In an email sent out to customers today, Adobe said: “As part of doing business globally, Adobe monitors currency exchange rates in order to make adjustments to our pricing up or down as needed. You may be aware that currency exchange rates have fluctuated significantly over the last few years. As a result of recent changes in exchange rates in your region, the price of Adobe products and services is increasing starting on 6 March 2017.”
The Adobe Creative Cloud includes Adobe software such as Photoshop and Premiere Pro, with the price increases varying from product to product. Adobe notes that those who have already subscribed to the Creative Cloud won’t have their fees altered, but they will be changed when their subscription ends. The increases range roughly from 15% to 25%, though many users signed up to the service on special deals, meaning that some subscriptions have risen by as much as 50%.

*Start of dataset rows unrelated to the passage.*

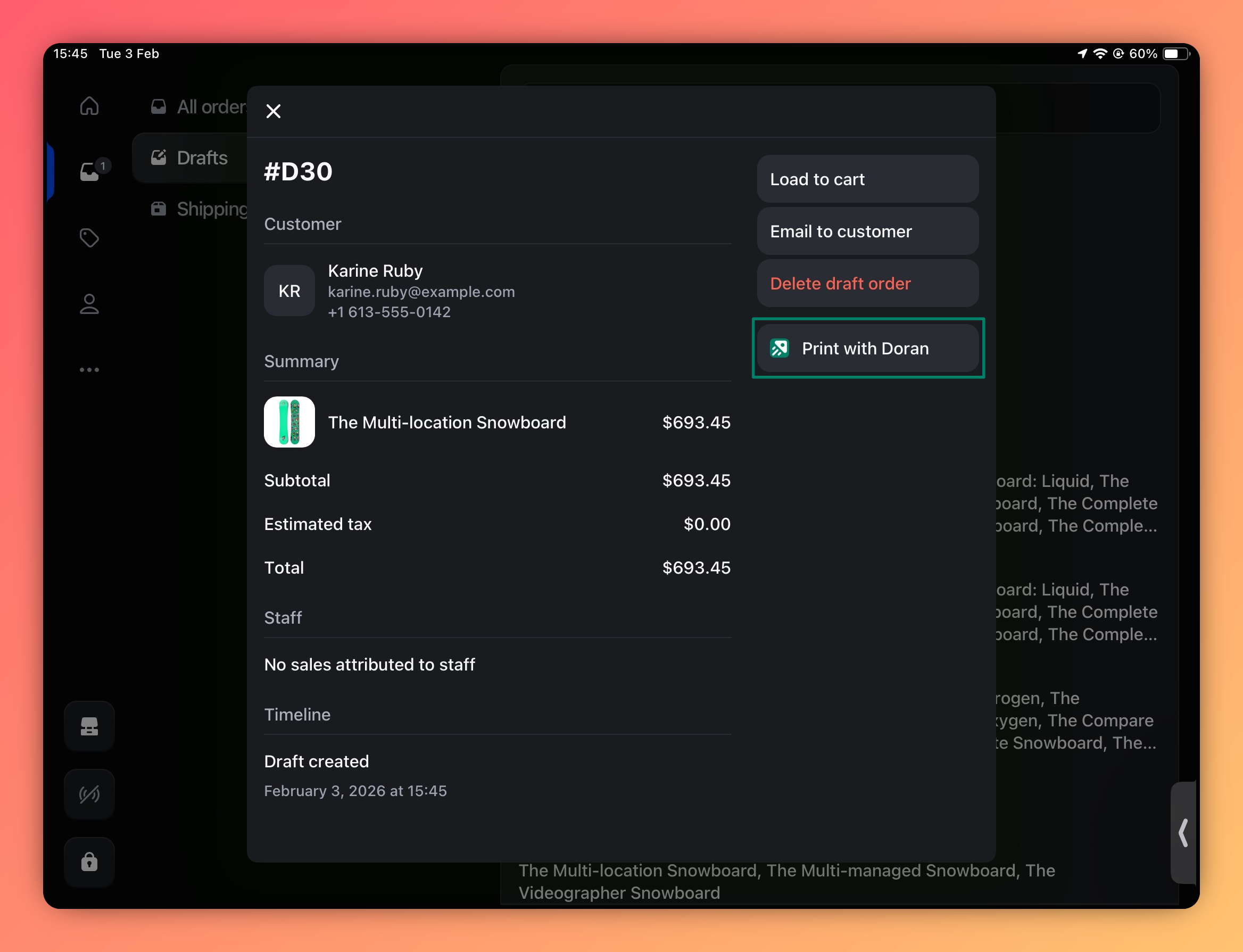
Task: Click Print with Doran button
Action: (x=867, y=348)
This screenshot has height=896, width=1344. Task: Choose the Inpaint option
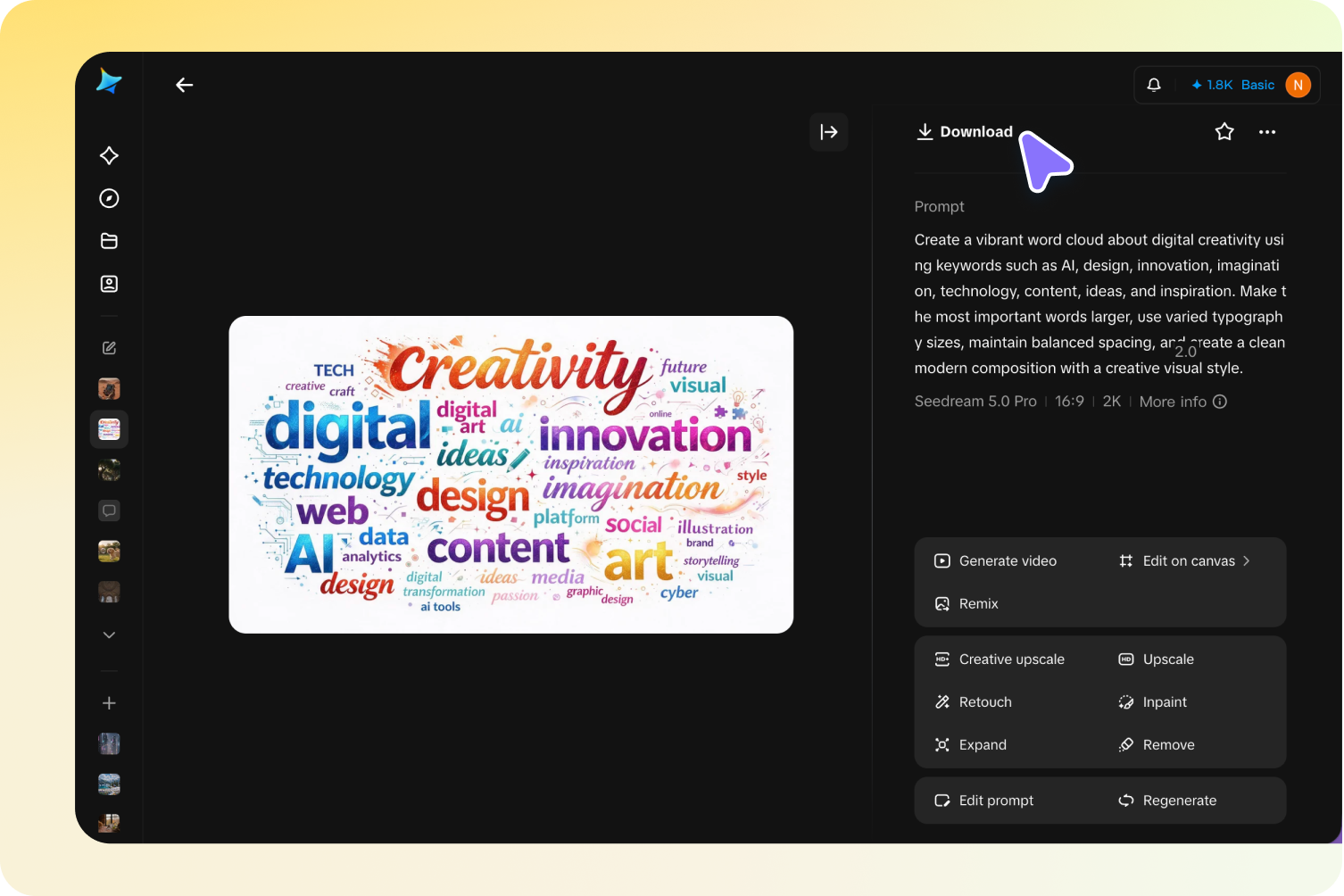(x=1153, y=702)
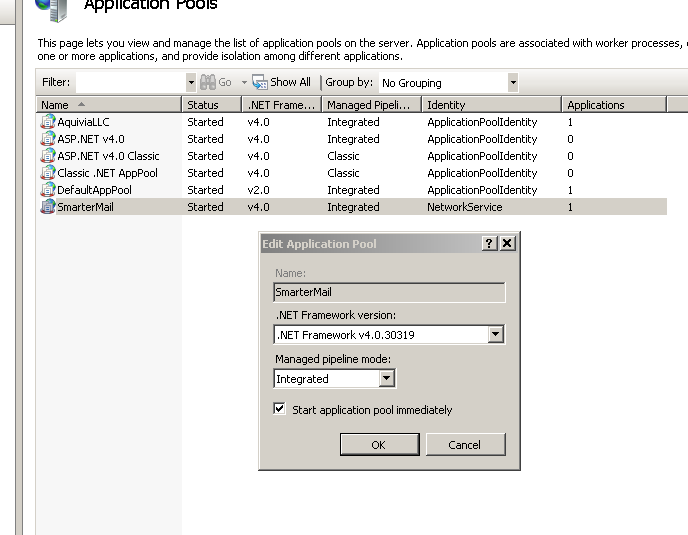Toggle Start application pool immediately checkbox
Viewport: 688px width, 535px height.
pyautogui.click(x=280, y=409)
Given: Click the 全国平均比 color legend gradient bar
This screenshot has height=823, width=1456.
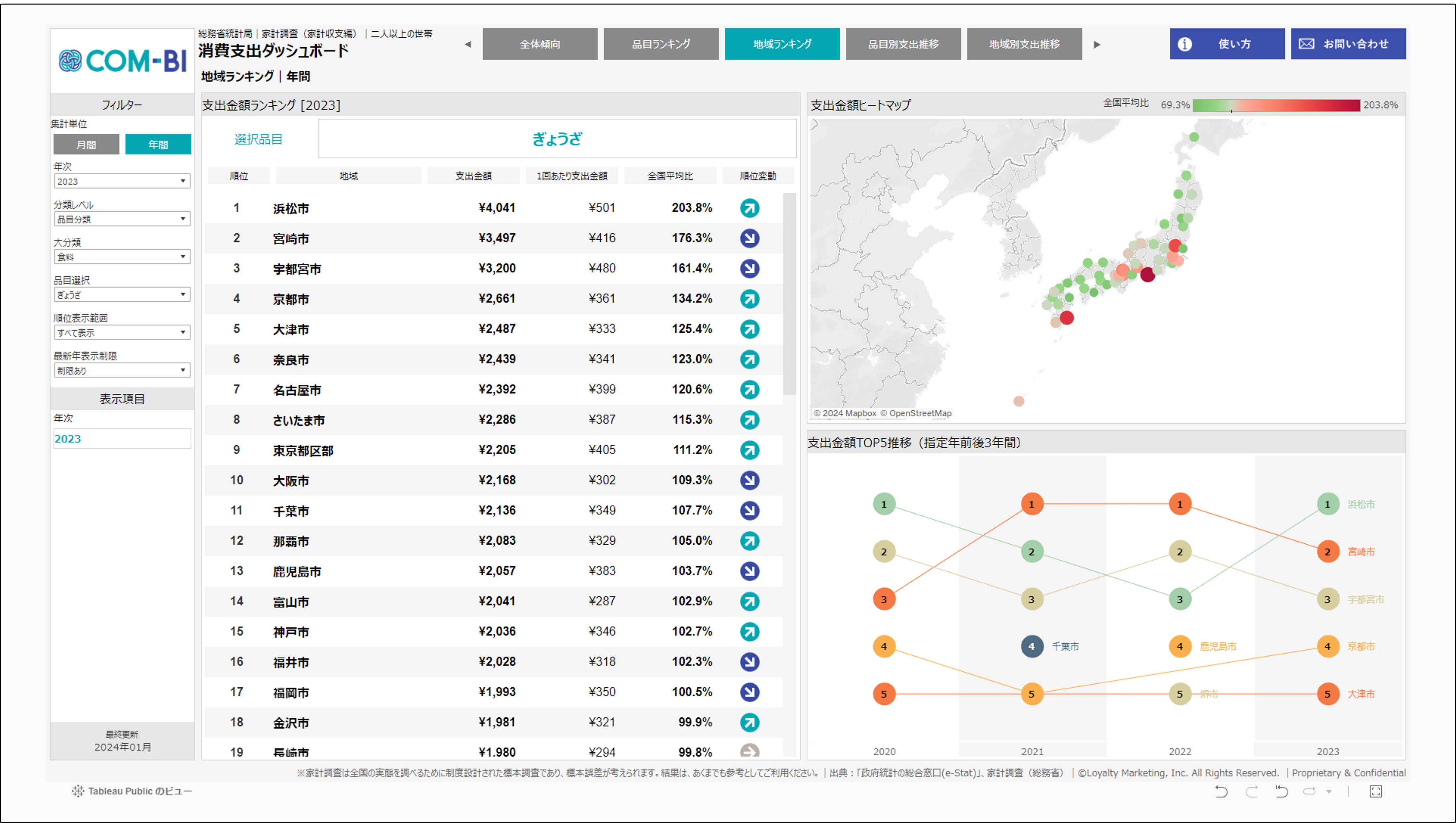Looking at the screenshot, I should [x=1276, y=105].
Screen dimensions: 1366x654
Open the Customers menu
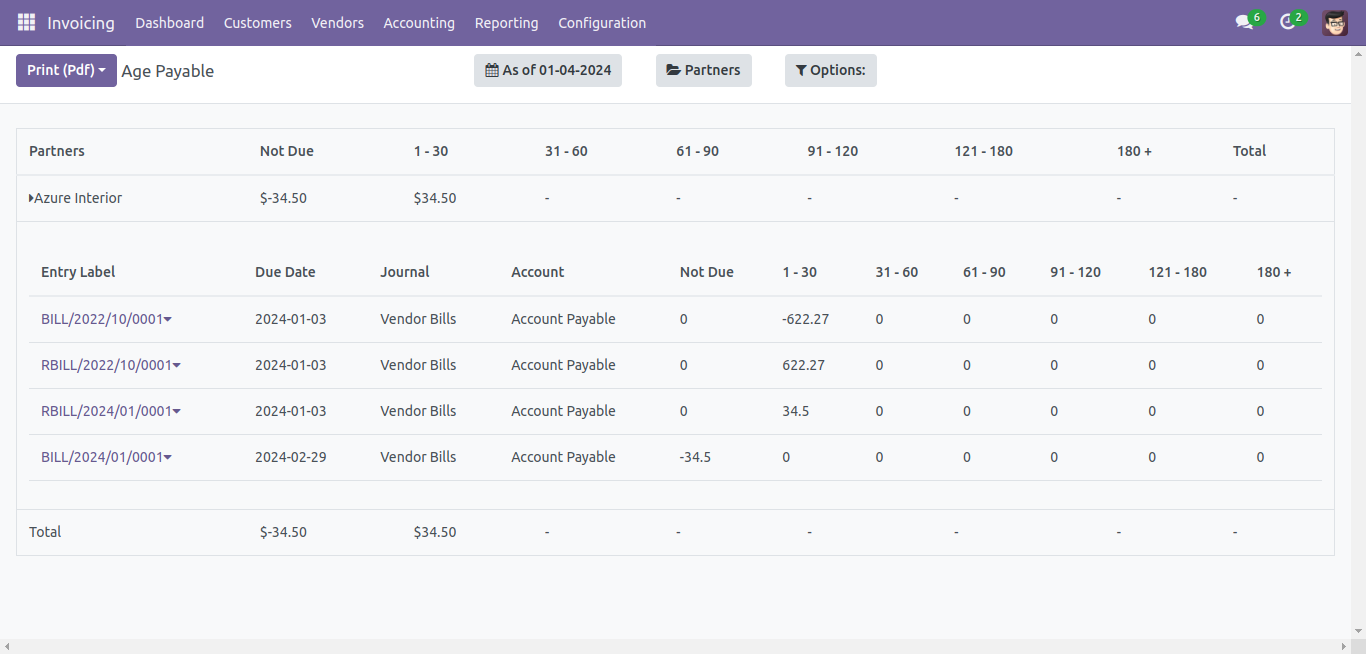257,22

Adobe is the latest in a long line of tech companies to increase its prices following the decline in the value of the pound, which occurred following the UK’s decision to leave the European Union, with the likes of Apple, Microsoft and Tesla having all made changes to the price tags of their hardware and software. The value of the pound sharply declined following the EU referendum result, with it falling to a 31-year low in October 2016. With MPs overwhelmingly backing Article 50, the bill that will trigger Brexit, in a vote revealed yesterday, it’s predicted that it could experience greater decline in the near future.
The tech world warned against the effects of Brexit prior to the referendum, explaining how currency fluctuation and the restrictions on free movement for workers between the UK and EU would present problems for the industry. It’s expected that more tech companies will announce price increases as the effects of Brexit continue.